As with any nonrandomized comparison of an intervention, the most significant limitation to our analysis is the possibility that persons who were housed were not equivalent to those who remained homeless in unmeasured, or measured but inadequately modeled, characteristics. In particular, if those who received housing were more likely than those who were not housed to survive even if they did not receive housing, the validity of the comparison would be undermined. Several factors argue against this outcome applying to this study. First, the supportive housing program seeks to house people with the greatest medical and/or psychosocial need. Second, the comparisons between housed and not housed persons showed the groups to be remarkably similar. The strongest difference was that the housed group was more than twice as likely to be aged 50 years or more, a strong predictor of worse survival, and corroborating evidence that the program houses persons in greatest need. Persons who were homeless at diagnosis may have received housing subsequently from sources other than the DAH program, which would have caused underestimation of the effect providing supportive housing has on mortality. The results of the sensitivity analysis indicate that it is unlikely that unmeasured confounding could account for our findings.
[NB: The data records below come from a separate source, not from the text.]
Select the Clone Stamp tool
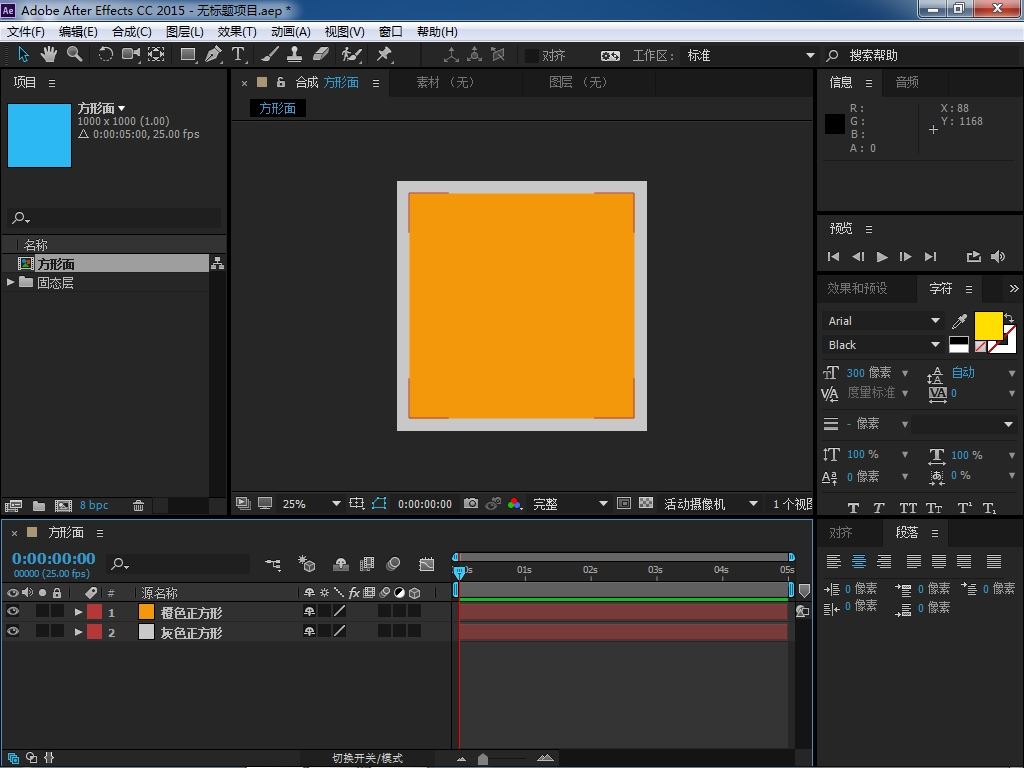 [295, 55]
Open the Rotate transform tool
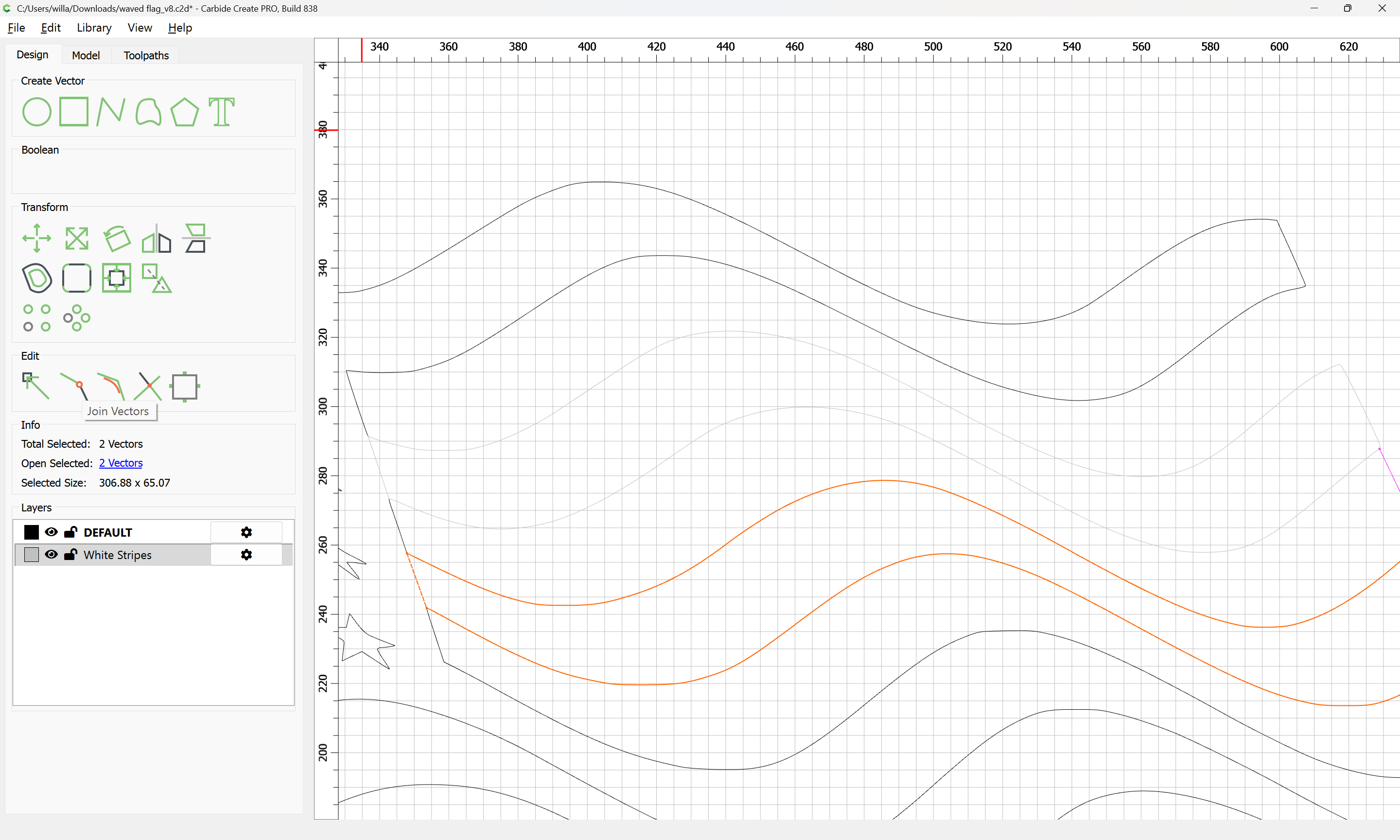The width and height of the screenshot is (1400, 840). 117,238
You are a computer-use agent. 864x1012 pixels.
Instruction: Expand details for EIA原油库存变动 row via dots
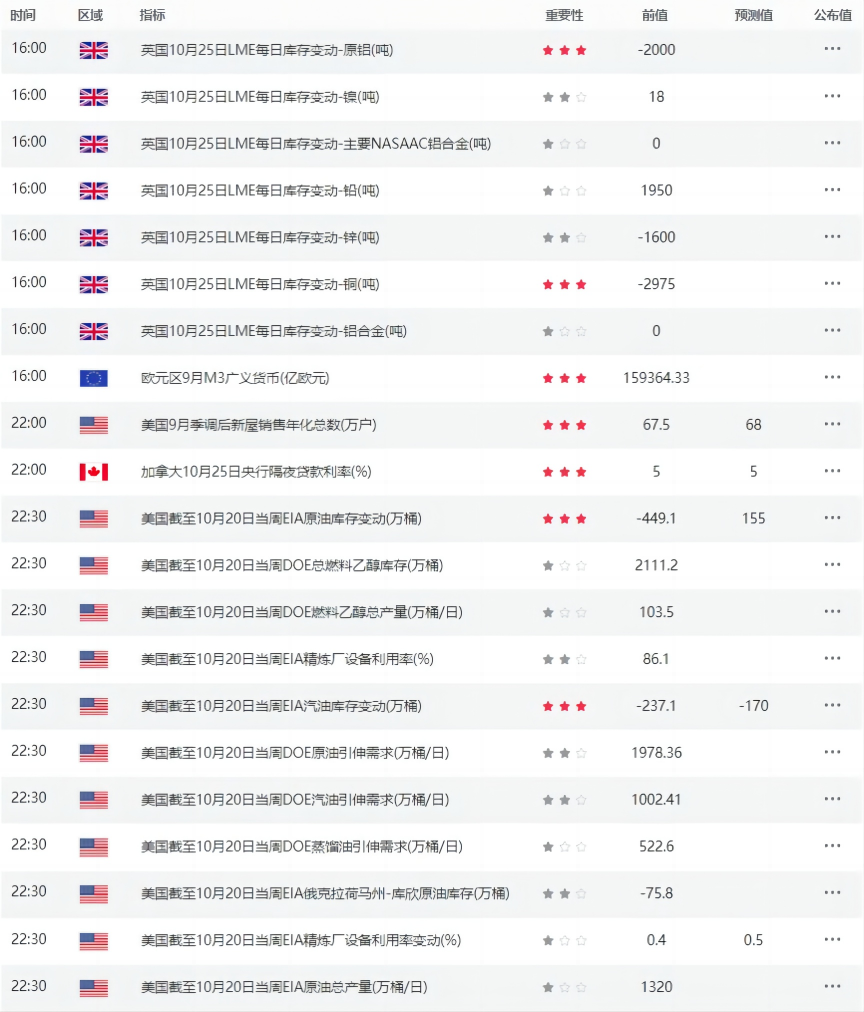tap(832, 518)
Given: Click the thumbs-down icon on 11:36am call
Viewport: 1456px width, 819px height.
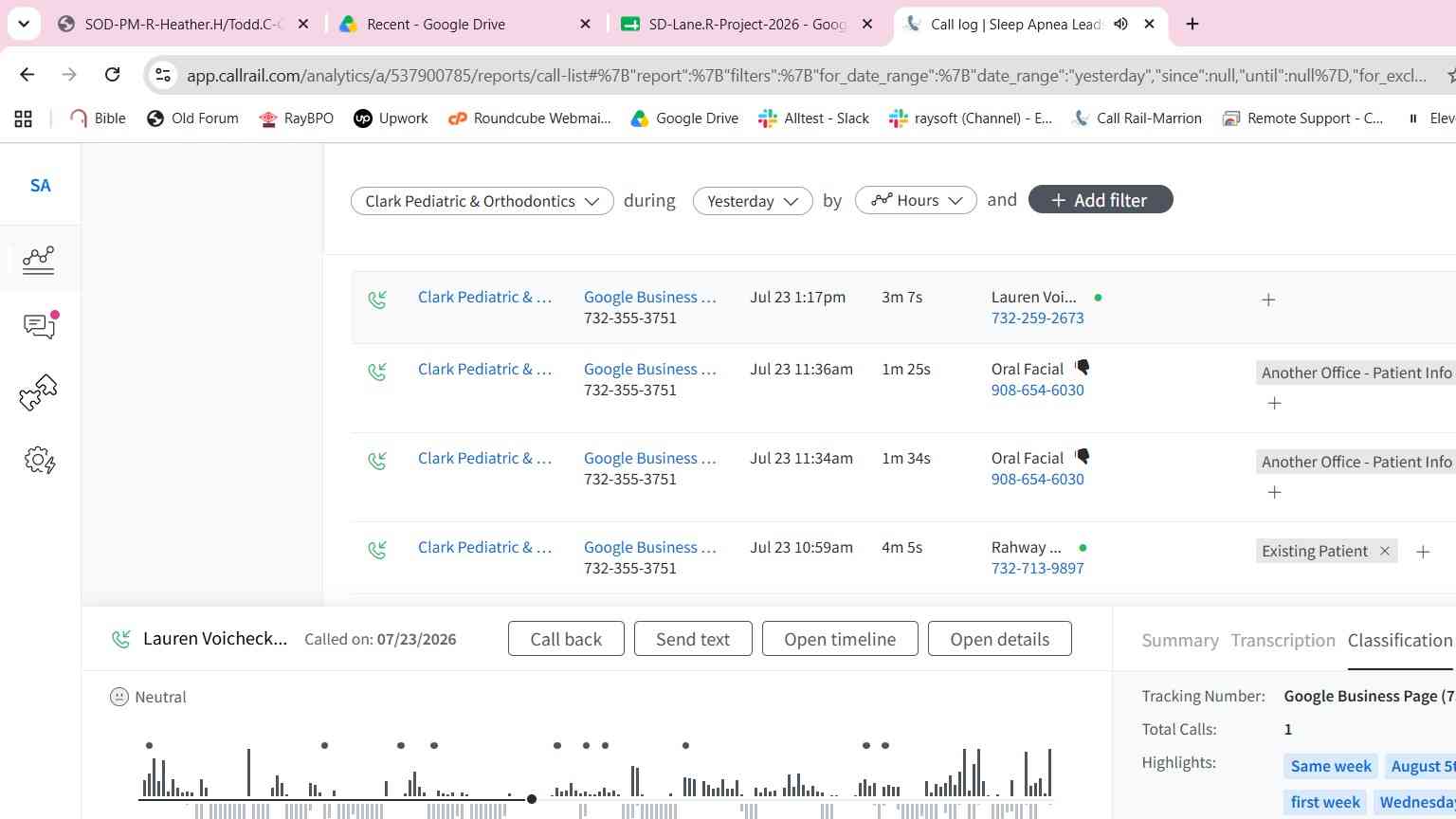Looking at the screenshot, I should tap(1083, 368).
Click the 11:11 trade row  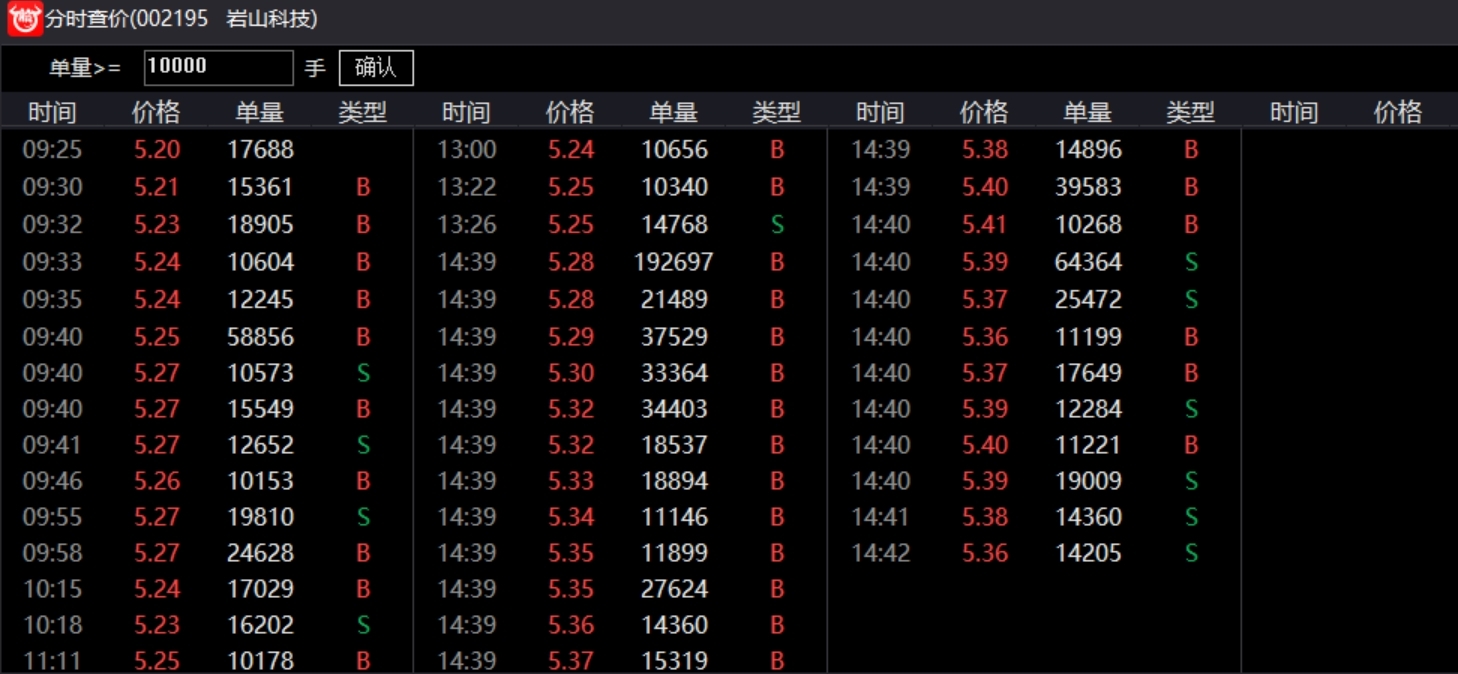[207, 660]
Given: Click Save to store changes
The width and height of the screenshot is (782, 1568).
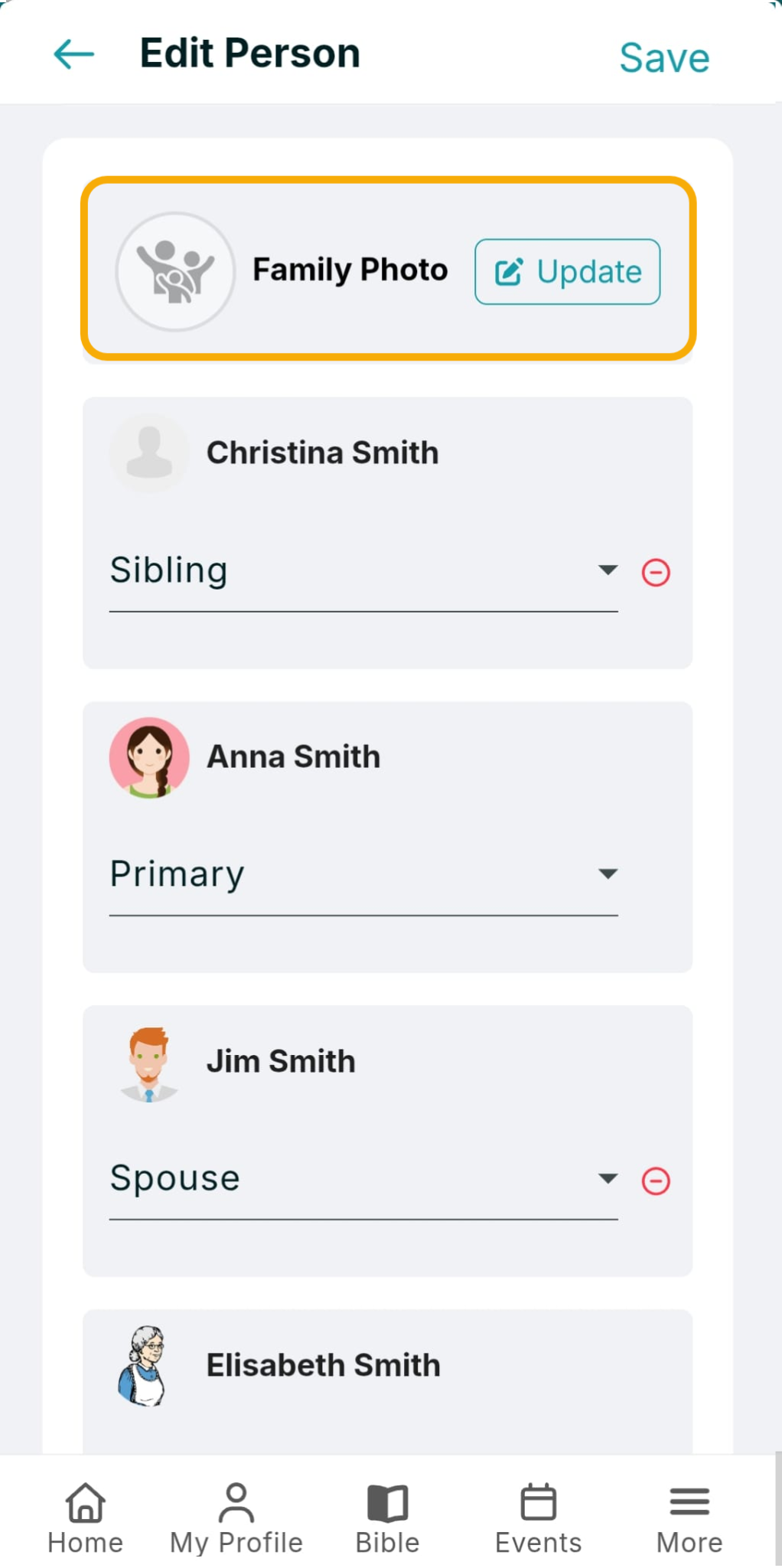Looking at the screenshot, I should tap(664, 57).
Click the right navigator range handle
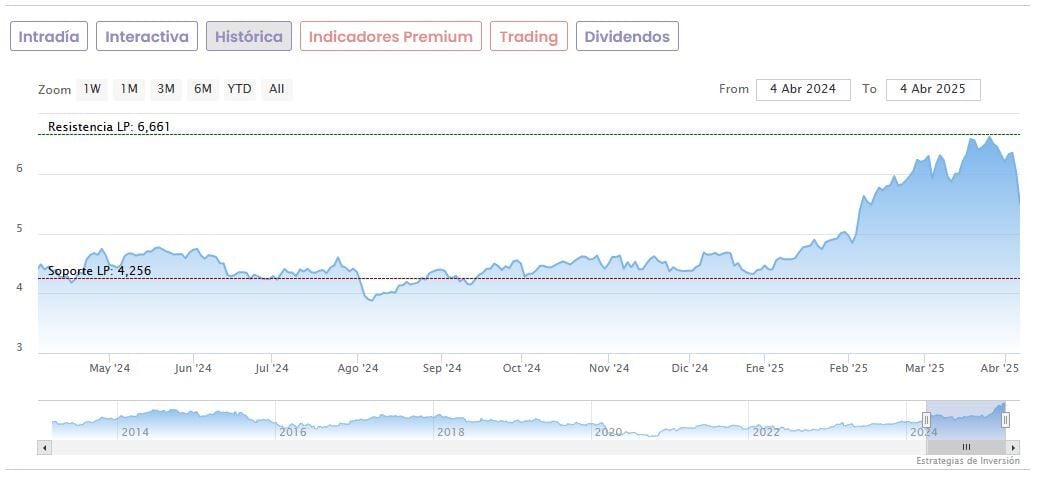This screenshot has height=480, width=1037. click(1005, 420)
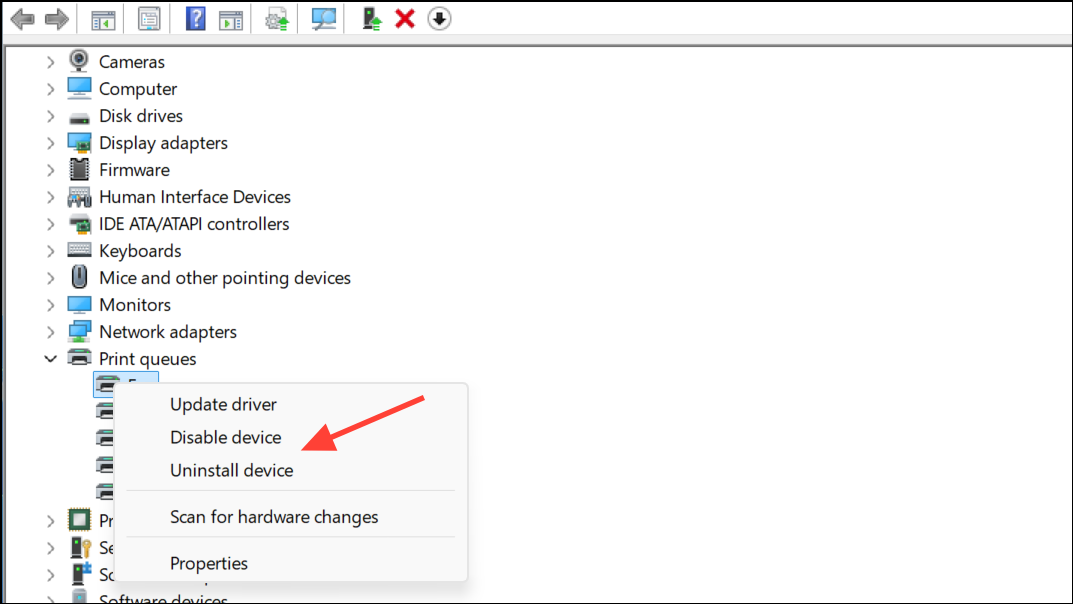Choose Update driver from the context menu
The height and width of the screenshot is (604, 1073).
click(x=223, y=404)
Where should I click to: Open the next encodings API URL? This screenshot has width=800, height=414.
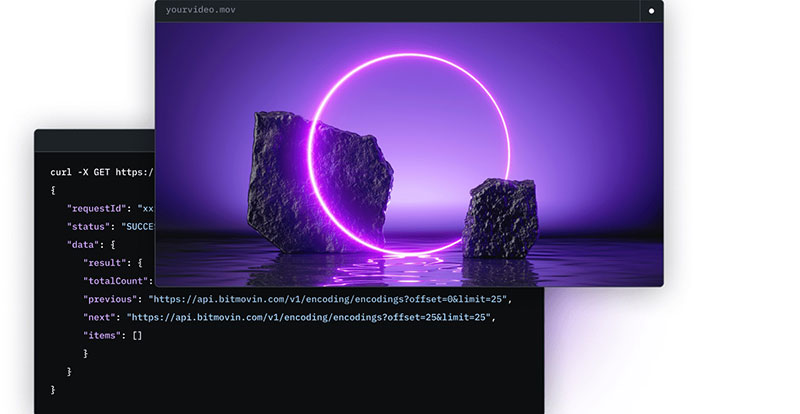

Although this study used a population-based sample of persons with AIDS, the findings may not be representative of persons with AIDS outside of this geographic region. In San Francisco, HIV is overwhelmingly a disease of MSM. Although this risk group still accounts for the majority of cases nationwide, heterosexual injection drug users and heterosexual partners of injection drug users account for a larger proportion of AIDS cases elsewhere than occurs in San Francisco.
The annual costs per person housed are comparable to those reported from a multisite study of supportive housing for HIV-infected persons [53
] and the cost of supportive housing per year of life saved ($46,800) was within the range of approved medical interventions [54
]. Because of our small sample size, the upper 95% CL exceeded the usual cut-off for cost-effective interventions. Our cost-effectiveness analysis, however, was very conservative in that we considered only the direct cost of the intervention and did not include any of the expected medical care reductions due to providing supportive housing [46
]. A large study of supportive housing for the mentally ill in New York City found that 95% of the costs of supportive housing are recouped through savings on hospitalizations and shelter stays [56
]. Assuming that only 70% of these costs were recouped, the cost per year of life saved becomes highly cost-effective in our population ($14,040). The cost-effectiveness of housing also would be enhanced if it were quality adjusted, given the gain in quality of life due to being housed versus living on the street.